Title: Peace of Mind
Rating: G
Timeline: post canon
Disclaimer: Don't own, don't profit.
Summary: The war is over. Everybody's happy.
Notes: written for a prompt naruto_meme: "What if Guy opens the eighth gate and survives?"
On the first day of newly, officially established world peace Kakashi goes to the hospital. Hands in his pockets, he walks along tiled corridors past people who are either glowing with happiness or crying with relief. Some of them manage to do both at the same time.
The whole village is brimming with emotion, yet Kakashi remains curiously blank, almost hollow even. They have won the war; he has buried a student. He should be feeling something. But weeks filled with endless negotiation meetings, not to mention the sheer effort of picking up the pieces, seem to have deadened most of his emotions. Then again he never was very emotional to begin with. He used to have someone who did his weeping for him. Of the joyful and the mournful variety both.
Shizune nods to him as he passes by. Her expression flashes from happiness to sympathy when she meets his eye almost ashamedly. Kakashi would never begrudge anyone their relief, especially not after a war, but he is glad that she makes no attempt to talk to him. He has spent the better part of the past weeks exchanging empty pleasantries with other ninja, as well as giving and accepting congratulations and condolences.

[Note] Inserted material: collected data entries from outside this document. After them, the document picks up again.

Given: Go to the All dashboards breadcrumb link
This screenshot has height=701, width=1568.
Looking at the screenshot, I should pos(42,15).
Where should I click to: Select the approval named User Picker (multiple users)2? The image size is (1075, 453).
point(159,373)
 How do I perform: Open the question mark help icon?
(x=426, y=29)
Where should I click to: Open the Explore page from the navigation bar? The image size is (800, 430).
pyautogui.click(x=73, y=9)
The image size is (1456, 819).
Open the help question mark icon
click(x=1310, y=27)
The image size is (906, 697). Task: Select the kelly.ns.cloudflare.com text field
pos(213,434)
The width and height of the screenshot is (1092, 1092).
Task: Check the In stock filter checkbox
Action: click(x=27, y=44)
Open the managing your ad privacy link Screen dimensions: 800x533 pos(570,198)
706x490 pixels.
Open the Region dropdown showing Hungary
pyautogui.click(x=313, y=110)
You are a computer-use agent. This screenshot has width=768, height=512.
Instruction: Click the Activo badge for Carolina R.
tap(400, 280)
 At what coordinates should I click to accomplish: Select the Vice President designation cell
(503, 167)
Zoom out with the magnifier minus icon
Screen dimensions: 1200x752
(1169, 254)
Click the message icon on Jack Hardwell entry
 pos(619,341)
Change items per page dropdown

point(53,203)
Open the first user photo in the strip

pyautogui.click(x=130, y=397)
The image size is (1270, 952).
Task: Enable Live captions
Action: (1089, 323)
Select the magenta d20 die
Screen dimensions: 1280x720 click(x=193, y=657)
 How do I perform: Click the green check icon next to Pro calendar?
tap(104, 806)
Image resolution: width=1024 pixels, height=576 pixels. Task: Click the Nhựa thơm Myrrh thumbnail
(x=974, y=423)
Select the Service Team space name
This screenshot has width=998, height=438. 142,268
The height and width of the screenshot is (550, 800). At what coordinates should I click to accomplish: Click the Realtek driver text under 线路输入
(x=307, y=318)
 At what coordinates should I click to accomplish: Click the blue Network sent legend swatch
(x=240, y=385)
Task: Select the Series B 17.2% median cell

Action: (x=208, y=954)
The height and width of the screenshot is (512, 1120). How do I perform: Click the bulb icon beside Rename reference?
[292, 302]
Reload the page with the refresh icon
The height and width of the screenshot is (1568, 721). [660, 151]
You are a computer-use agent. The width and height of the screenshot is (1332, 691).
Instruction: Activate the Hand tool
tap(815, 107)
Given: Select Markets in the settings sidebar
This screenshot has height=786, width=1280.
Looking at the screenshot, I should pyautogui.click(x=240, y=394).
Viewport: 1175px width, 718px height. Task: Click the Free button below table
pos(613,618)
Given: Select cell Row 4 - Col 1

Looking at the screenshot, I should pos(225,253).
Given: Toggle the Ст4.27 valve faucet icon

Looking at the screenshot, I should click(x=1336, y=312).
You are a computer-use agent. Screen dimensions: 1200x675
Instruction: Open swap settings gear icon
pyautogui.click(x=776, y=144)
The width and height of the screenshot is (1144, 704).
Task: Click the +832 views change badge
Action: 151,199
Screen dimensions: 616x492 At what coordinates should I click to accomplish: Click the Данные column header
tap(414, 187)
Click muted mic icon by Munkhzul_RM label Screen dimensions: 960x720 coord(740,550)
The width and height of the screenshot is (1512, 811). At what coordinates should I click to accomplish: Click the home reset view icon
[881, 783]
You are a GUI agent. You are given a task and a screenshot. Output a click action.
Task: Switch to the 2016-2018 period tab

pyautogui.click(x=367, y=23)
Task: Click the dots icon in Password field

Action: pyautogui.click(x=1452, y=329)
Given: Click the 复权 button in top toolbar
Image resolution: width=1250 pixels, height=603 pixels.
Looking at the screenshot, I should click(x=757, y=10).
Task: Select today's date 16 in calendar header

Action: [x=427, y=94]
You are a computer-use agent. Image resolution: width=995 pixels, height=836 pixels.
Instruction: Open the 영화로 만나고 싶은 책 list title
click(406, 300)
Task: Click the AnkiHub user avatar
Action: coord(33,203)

After the removal of their common enemy, the great nations and their respective hidden villages found themselves in a hastily made alliance, but with no immediate threat to occupy their minds, people begun to remember why exactly it had taken them so long to reluctantly join forces.
The morning after brought the memories flooding right back, and many were eager to treat the alliance like a drunken one-night-stand. A small lapse of judgment.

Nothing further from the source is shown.